■ **The input**
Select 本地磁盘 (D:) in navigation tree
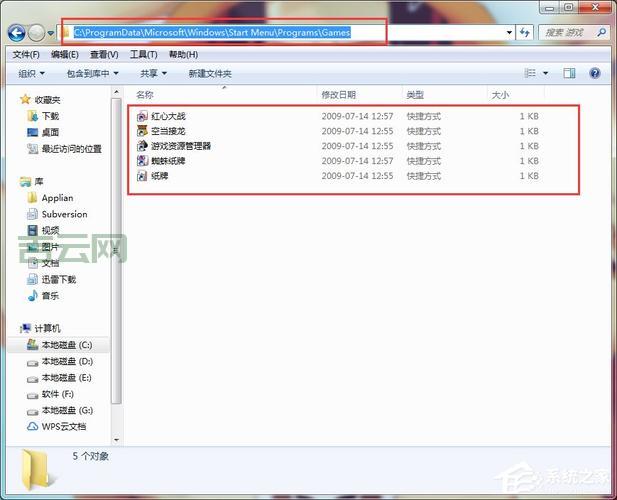 66,360
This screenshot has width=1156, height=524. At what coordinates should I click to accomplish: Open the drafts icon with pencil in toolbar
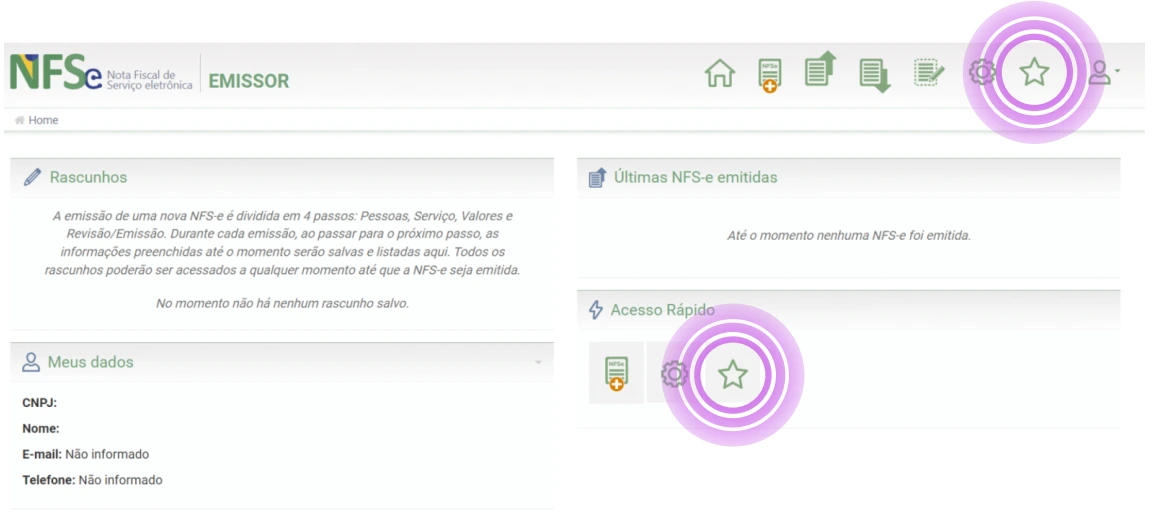[x=929, y=73]
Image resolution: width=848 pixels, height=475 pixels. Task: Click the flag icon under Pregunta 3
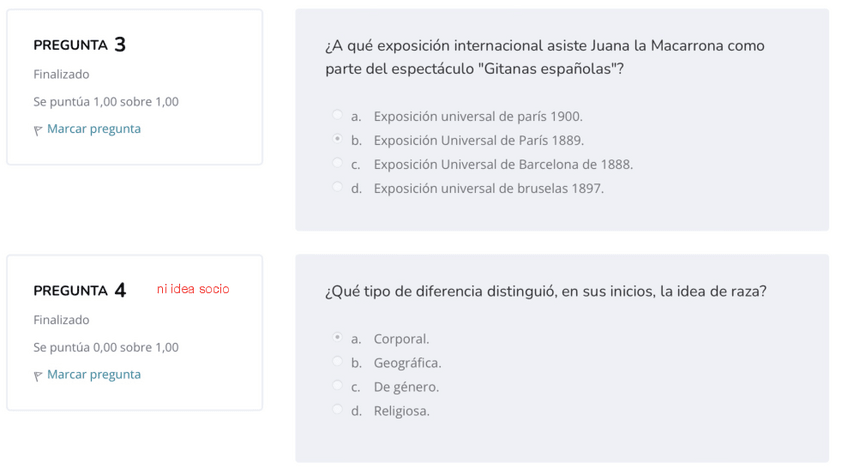(x=39, y=130)
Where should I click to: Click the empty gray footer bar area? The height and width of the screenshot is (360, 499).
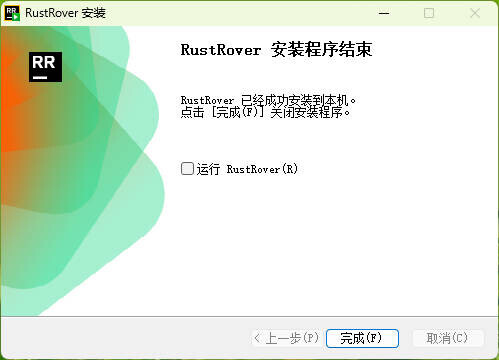point(123,338)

■ **Work task**
Set down the line containing "Image resolution: width=848", then every later line through the end of the material, exactly as written; omit any picture.

■ **Response to this exercise**
Image resolution: width=848 pixels, height=475 pixels. Task: Click the flag icon under Pregunta 3
(x=39, y=130)
Where should I click to: Click the empty gray footer bar area? The height and width of the screenshot is (360, 499).
point(123,338)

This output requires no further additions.